* [HOW TO COMPLETE THIS TASK]: Go through the entries below and copy every line that holds the word "Locate".

* [RECORDS FOR THIS EXERCISE]:
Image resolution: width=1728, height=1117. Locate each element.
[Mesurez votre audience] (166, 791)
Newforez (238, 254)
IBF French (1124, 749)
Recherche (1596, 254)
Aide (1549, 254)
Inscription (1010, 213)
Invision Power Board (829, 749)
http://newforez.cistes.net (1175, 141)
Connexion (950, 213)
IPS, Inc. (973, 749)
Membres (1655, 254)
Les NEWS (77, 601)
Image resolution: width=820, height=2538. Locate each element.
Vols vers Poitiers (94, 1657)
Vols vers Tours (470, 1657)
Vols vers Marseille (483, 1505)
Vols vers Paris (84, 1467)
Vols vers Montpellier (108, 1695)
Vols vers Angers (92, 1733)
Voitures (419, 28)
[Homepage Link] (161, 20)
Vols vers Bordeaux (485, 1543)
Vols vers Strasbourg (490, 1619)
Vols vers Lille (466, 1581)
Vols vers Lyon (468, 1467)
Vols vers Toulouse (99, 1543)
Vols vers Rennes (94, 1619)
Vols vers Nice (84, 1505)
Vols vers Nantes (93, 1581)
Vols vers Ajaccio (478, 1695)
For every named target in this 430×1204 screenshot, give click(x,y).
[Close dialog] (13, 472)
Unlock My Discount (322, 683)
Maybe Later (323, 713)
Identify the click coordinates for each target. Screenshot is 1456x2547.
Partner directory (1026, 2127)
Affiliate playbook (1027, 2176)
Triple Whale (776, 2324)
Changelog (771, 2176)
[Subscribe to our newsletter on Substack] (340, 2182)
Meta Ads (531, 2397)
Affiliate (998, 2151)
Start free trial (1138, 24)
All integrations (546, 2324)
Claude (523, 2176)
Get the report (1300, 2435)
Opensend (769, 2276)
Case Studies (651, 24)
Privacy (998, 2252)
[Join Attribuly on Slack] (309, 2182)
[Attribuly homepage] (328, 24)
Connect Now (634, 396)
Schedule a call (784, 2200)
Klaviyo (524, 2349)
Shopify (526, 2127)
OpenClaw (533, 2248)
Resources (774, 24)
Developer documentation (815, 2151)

* [SOLUTION FOR THIS PROBLEM]:
Image resolution: width=1728, height=1117. Locate each element.
Image resolution: width=820, height=2538. Locate each element.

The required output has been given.